First discovered in macaque monkeys, mirror neurons are so-called because they fire when an individual performs or observes an action, and when she experiences an emotion herself or observes that emotion in someone else. When you see somebody doing something, you unconsciously run a sort of internal simulation of their behaviour, using some (not all) of the neurons in your pre-motor cortex you would use if you were performing that action yourself. And when you witness another person's emotional state, some of the same neurons in your emotional centres are activated, as would be if the emotion originated within yourself.

A variety of experiments furnish evidence for mirror neuron activity in humans.
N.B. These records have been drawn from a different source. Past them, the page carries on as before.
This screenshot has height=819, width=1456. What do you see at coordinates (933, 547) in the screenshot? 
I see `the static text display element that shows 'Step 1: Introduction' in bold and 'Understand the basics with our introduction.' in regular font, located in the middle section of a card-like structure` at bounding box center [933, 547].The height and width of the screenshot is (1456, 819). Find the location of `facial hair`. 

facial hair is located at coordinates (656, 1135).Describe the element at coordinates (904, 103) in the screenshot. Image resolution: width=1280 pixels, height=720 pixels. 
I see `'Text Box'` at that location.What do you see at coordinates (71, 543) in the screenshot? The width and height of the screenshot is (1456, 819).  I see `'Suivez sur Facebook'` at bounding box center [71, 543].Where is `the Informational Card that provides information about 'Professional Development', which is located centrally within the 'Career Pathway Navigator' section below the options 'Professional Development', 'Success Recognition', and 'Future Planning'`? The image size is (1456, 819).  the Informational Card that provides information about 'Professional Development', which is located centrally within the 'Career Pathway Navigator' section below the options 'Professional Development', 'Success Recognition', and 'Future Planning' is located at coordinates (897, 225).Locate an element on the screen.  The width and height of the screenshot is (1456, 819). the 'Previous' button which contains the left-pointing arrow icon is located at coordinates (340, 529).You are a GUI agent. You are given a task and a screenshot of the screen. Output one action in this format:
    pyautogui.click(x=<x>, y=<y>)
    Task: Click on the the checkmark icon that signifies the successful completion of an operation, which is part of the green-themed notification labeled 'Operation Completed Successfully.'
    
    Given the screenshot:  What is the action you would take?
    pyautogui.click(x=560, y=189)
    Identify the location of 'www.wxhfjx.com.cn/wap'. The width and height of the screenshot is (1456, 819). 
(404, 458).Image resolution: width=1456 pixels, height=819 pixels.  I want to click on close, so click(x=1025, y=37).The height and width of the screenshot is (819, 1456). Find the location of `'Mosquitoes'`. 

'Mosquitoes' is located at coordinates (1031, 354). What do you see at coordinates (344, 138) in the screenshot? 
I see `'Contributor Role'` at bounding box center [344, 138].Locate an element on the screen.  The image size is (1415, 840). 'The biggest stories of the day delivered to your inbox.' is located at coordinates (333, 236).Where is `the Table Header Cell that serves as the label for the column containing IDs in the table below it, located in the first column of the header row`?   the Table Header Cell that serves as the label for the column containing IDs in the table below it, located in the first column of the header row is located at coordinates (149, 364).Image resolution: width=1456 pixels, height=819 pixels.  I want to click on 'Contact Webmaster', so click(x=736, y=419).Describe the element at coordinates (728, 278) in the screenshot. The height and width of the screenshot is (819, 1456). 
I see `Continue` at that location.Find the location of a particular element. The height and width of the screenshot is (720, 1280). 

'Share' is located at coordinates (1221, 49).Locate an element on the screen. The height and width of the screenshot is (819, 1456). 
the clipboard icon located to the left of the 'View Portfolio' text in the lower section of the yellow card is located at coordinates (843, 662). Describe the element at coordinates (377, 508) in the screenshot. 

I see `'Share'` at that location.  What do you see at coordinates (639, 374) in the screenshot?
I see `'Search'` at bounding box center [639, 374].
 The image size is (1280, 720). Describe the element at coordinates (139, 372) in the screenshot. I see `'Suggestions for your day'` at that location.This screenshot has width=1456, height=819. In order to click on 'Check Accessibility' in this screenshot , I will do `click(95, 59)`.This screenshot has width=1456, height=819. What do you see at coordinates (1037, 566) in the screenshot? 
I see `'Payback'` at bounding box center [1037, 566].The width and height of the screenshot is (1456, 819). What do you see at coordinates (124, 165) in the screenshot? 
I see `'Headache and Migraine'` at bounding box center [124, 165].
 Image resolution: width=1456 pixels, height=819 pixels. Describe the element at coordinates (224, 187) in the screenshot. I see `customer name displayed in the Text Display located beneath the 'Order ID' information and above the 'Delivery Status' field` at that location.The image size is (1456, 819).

Keysers and his colleagues think the results explain much about human powers of intuitively understanding the minds of others, and our ability to engage in the complex social interactions which have made us the dominant species on this planet. Through simulation, we internalize, and hence understand, other people. Mirror neurons promise to explain much about how we learn from others, why demonstration has a greater pedagogical value than narration, how we come to be so proficient with language, and why we are engaged by stories and theatre, finally answering Hamlet's question, "What's Hecubah to him, or he to Hecubah, that he should weep for her?" Keyers also explores the question whether autism and related disorders may be caused by a failure of the mirror neuron system.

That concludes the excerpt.